A cidade de Serrita, no Sertão Central de Pernambuco, será palco, neste domingo (26), de uma das maiores manifestações de religiosidade e cultura popular do Nordeste. A partir das 8 horas, o Parque João Câncio, no Sítio Lages, zona rural do município, recebe a 56ª Missa do Vaqueiro, celebração que reúne milhares de vaqueiros, romeiros e visitantes em uma programação que combina cerimônia religiosa, aboios e apresentações de artistas consagrados da música nordestina. O evento segue até o meio-dia e acontece a cerca de 540 quilômetros do Recife.
A Missa do Vaqueiro consolidou-se ao longo das décadas como um símbolo da identidade sertaneja. Realizado desde 1970, o encontro preserva tradições ligadas ao homem do campo, reconhece a contribuição histórica dos vaqueiros para a formação do Sertão e mantém viva uma manifestação que se tornou referência para eventos semelhantes em diferentes estados do país.
A programação será aberta com a celebração eucarística presidida pelo padre Pedro Sérgio, da Paróquia de Bodocó, acompanhado por sacerdotes convidados. A iniciativa é promovida pela Fundação Padre João Câncio, em parceria com a Diocese de Salgueiro e a Paróquia Nossa Senhora da Conceição de Serrita.
Depois da celebração religiosa, a música e os aboios reforçam o caráter cultural do evento.

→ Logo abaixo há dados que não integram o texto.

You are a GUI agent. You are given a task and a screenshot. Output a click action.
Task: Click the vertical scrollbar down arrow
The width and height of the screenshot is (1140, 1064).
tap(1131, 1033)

Estão confirmadas apresentações de Flávio Leandro, Fábio Carneirinho, Daniel Gonzaga, Sarah Leandro, Coral Aboios de Serrita e Quinteto Violado. O público também acompanhará as performances dos aboiadores Chico Justino, Fernando Aboiador, Léo Aboiador e Antônio Santana.
Marca registrada da Missa do Vaqueiro, o aboio ocupa lugar central na programação. O canto tradicional utilizado pelos vaqueiros para conduzir o gado atravessou gerações e hoje é reconhecido como uma das mais importantes expressões da cultura sertaneja, reforçando a ligação entre a celebração religiosa e o modo de vida do Sertão.
A história da Missa do Vaqueiro começou a partir de uma homenagem a Raimundo Jacó, vaqueiro e primo de Luiz Gonzaga, morto no Sertão pernambucano. A iniciativa foi idealizada por Padre João Câncio, Luiz Gonzaga e o poeta Pedro Bandeira, transformando uma homenagem individual em uma celebração coletiva da memória, da fé e das tradições nordestinas.
Segundo Helena Câncio, presidente da Fundação Padre João Câncio, preservar o propósito da celebração continua sendo o maior compromisso dos organizadores. “A Missa foi criada para homenagear o vaqueiro, sua fé, sua coragem e sua importância para a formação do Sertão. Chegar à 56ª edição mantendo essa essência é uma responsabilidade e também uma grande emoção”, afirma.